日本では刑事裁判を専門とする弁護士が少ないと聞きます。また、弁護士でさえ「警察の調べていることに間違いは無い」という人もいるそうです。なぜこういうことになっているのでしょうか?

ご指摘の通りです。日本の法曹界(弁護士・検察官・裁判官)において、「刑事弁護を専門とする弁護士」は絶滅危惧種のように少ないのが現実です。また、本来は依頼人を守るべき弁護士が「警察の言う通りにした方がいい」と説得に回るケースも少なくありません。

なぜ、権力と戦うはずの弁護士までもが、警察・検察の補完勢力のような状態になってしまっているのか。その背景には、**「経済的な構造」「教育システム」「諦めの文化」**という3つの大きな壁があります。

 

1. 「99.9%有罪」が生む徒労感と経済的リスク

 

最大の理由は、**「刑事裁判はビジネスとしても、職業的なやりがいとしても、あまりに分が悪い」**という冷徹な現実です。

  • 勝てない戦い:

    起訴されたら99.9%有罪になる国で、「無罪」を勝ち取るのは奇跡に近いです。どれほど熱心に弁護しても、裁判官は検察の証拠(自白調書)を採用します。結果が出せない仕事に一生を捧げるには、並大抵ではない精神力が必要です。

  • 儲からない:

    日本の弁護士の多くは、企業法務や民事事件(離婚、相続、交通事故など)で生計を立てています。
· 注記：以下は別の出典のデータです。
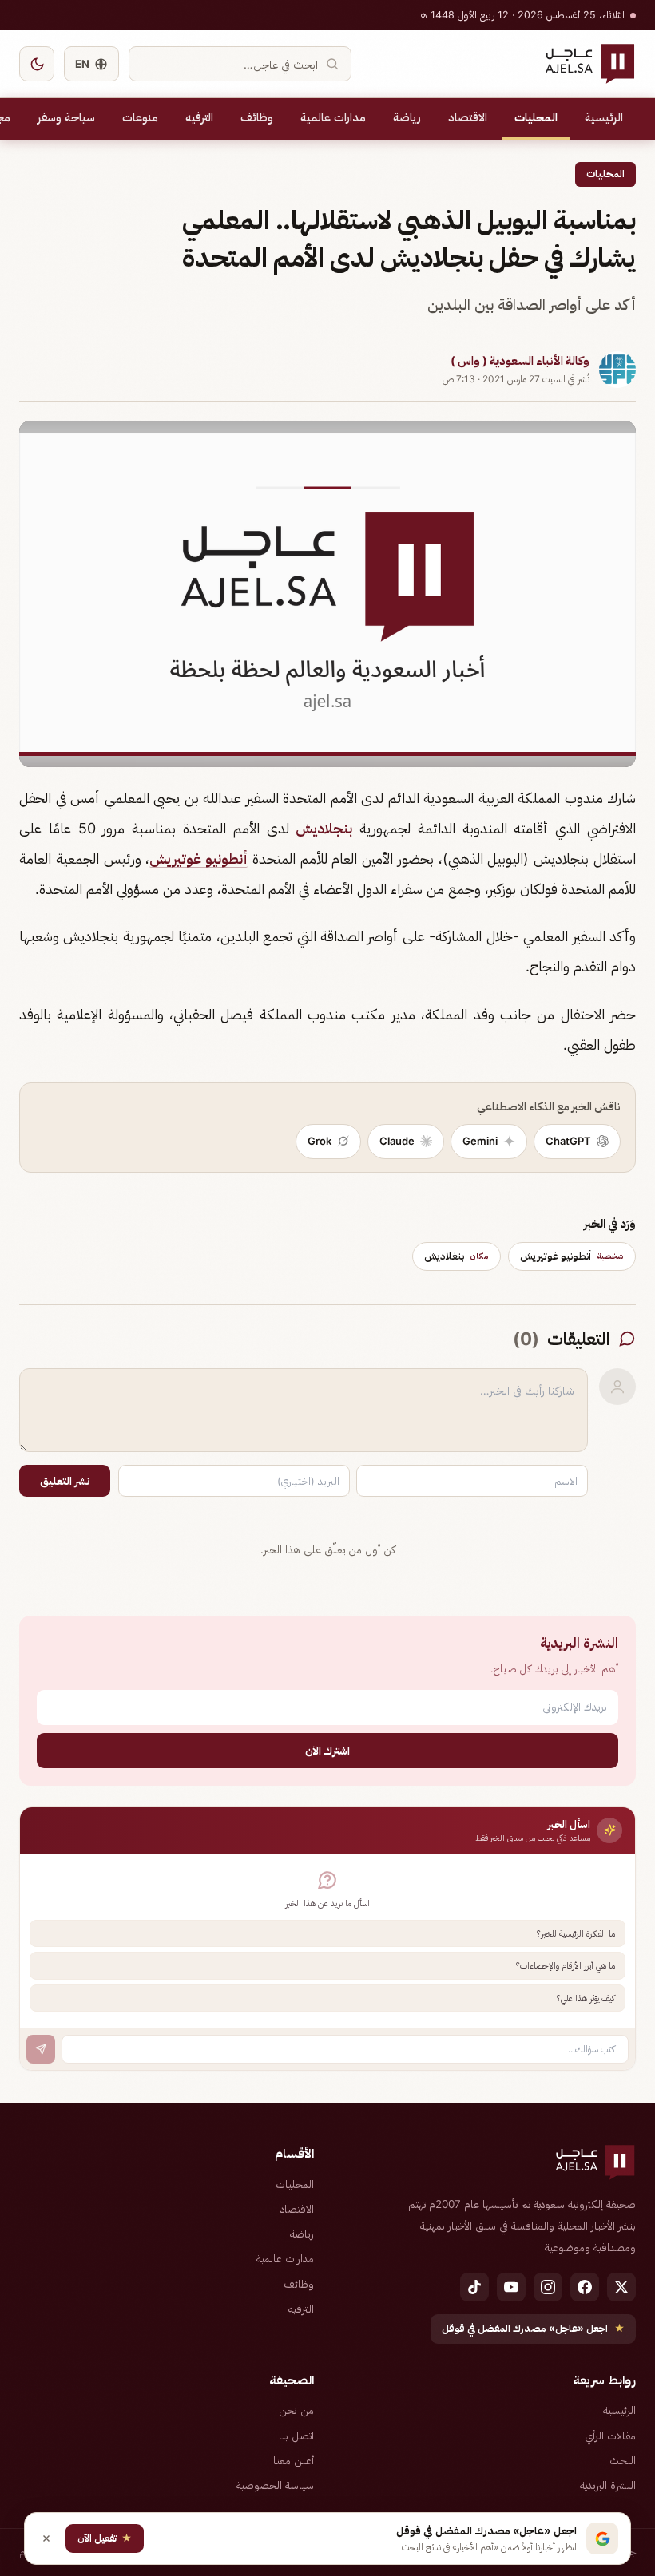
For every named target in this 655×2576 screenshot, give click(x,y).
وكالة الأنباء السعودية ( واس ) (520, 361)
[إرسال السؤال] (40, 2049)
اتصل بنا (296, 2435)
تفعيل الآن (104, 2538)
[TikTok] (474, 2287)
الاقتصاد (467, 117)
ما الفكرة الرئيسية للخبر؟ (576, 1933)
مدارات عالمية (333, 117)
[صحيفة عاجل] (590, 64)
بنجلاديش (324, 828)
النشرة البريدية (608, 2485)
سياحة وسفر (66, 117)
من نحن (296, 2410)
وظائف (256, 117)
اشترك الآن (327, 1750)
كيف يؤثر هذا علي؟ (586, 1998)
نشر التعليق (64, 1480)
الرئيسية (604, 117)
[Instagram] (548, 2287)
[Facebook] (584, 2287)
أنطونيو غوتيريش (198, 858)
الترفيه (199, 117)
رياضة (407, 117)
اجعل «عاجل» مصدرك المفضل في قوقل (533, 2328)
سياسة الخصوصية (275, 2485)
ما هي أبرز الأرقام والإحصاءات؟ (565, 1965)
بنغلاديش (456, 1255)
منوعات (140, 117)
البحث (622, 2460)
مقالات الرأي (610, 2435)
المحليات (536, 117)
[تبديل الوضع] (36, 63)
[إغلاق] (46, 2538)
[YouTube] (511, 2287)
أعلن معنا (293, 2460)
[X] (621, 2287)
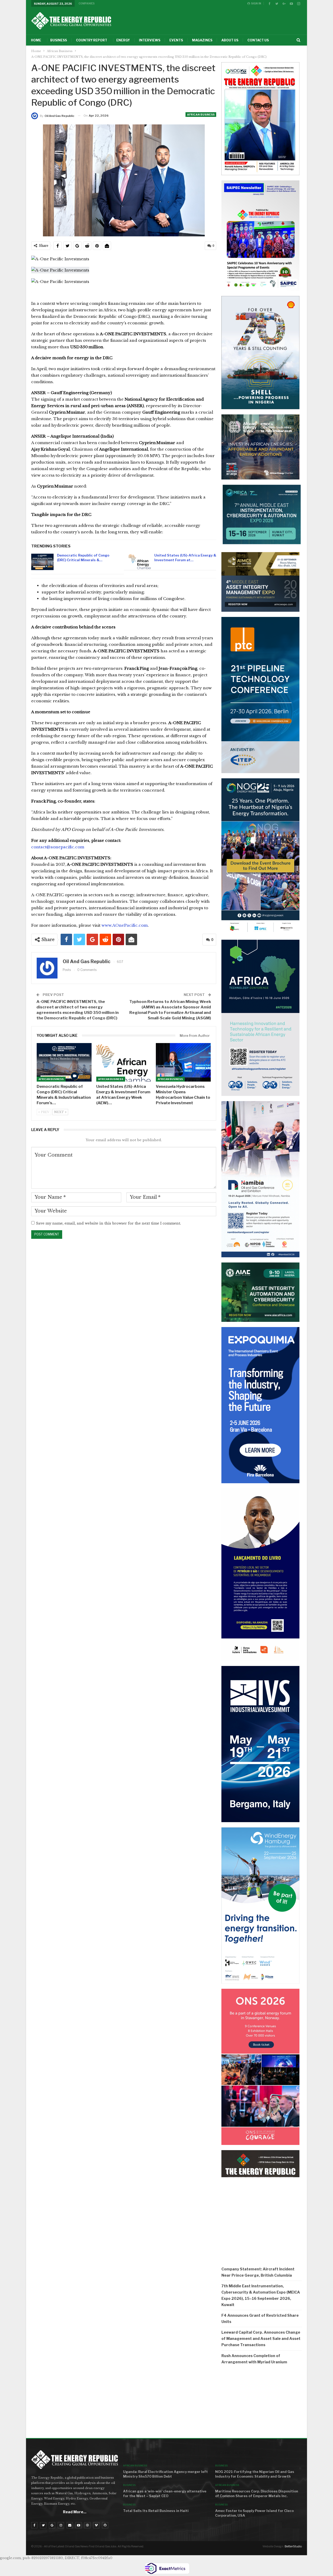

刑事事件、特に「無罪」を主張して徹底的に争う事件は、膨大な時間と手間がかかる割に、報酬は決して多くありません。

  • 「国選弁護人」の限界:

    お金のない被疑者につく「国選弁護人」は、国から報酬が出ますが、非常に低額です。そのため、「手間をかけずに、さっさと結審させて終わらせたい」と考える弁護士が出てきてしまいます(これを「手抜き弁護」と揶揄することもあります)。

 

2. 「ヤメ検」弁護士の存在

 

弁護士の中には、**元検察官(ヤメ検)**や元裁判官が多数含まれています。彼らの存在が、「警察は間違わない」という空気を醸成する一因となっています。

  • 「あちら側」の論理:

    昨日まで「被疑者を追い込む側」にいた人間が、今日から「守る側」になっても、マインドセットはそう簡単に変わりません。彼らは警察や検察の手の内を知っている分、**「抵抗しても無駄だ。早く自白して反省の態度を見せたほうが、刑が軽くなる(執行猶予がつく)」**という「実利」を優先したアドバイスをしがちです。

  • 古巣への遠慮:

    元同僚である検察官や、顔見知りの警察官に対して、厳しく対決姿勢を取ることを避ける傾向もあります。

 

3. 法曹教育が生む「官尊民卑」

 

日本の法律家になるための教育システム(司法研修所)自体が、**「国家権力(裁判官・検察官)への憧れ」**を植え付ける構造になっています。

  • 司法修習の序列:

    司法試験に合格した後の研修では、成績優秀者は裁判官や検察官に任官し、そうでない者が弁護士になるという、暗黙の「序列」意識が長く存在しました(現在は多少変化していますが、根強い意識です)。

  • 同じ釜の飯:

    裁判官、検察官、弁護士が同じ場所で教育を受けるため、「法曹三者(ほうそうさんしゃ)」という仲間意識が生まれます。これは良い面もありますが、裏を返せば**「体制側と喧嘩をするより、協調したほうがスムーズ」**という馴れ合いを生む温床にもなっています。

 

4. 人質司法が生む「弁護士の絶望」

 

そして最も深刻なのが、先ほど話題に出た「人質司法」が、弁護士の心をも折ってしまうことです。

  • 依頼人を救うための「悪魔の取引」:

    被疑者が「やっていない」と言っていても、否認し続ければ何ヶ月も留置場から出られません。依頼人が精神的に限界を迎え、「嘘でもいいから認めて早く家に帰りたい」と泣きつかれた時、弁護士はどうするか。

    多くの弁護士は、**「無罪を勝ち取る(正義)」よりも「早く外に出してあげる(人道)」**を選び、「警察の調書にサインして、早く終わらせよう」と説得することになります。

 

結論

 

弁護士が「警察に間違いはない」と言ってしまうのは、彼らが無能だからというよりは、**「日本の司法システムの中で警察と戦うことが、あまりに無謀でコストが高すぎる」**ことを経験的に知っているからです。

その結果、刑事裁判は「真実を明らかにする場」ではなく、**「警察が作ったシナリオを、裁判官と弁護士が一緒になって追認し、シャンシャンと手打ちにする儀式」**になり下がっている――これが、特高警察の時代から続く「お上(おかみ)には逆らえない」という絶望的な構造の正体です。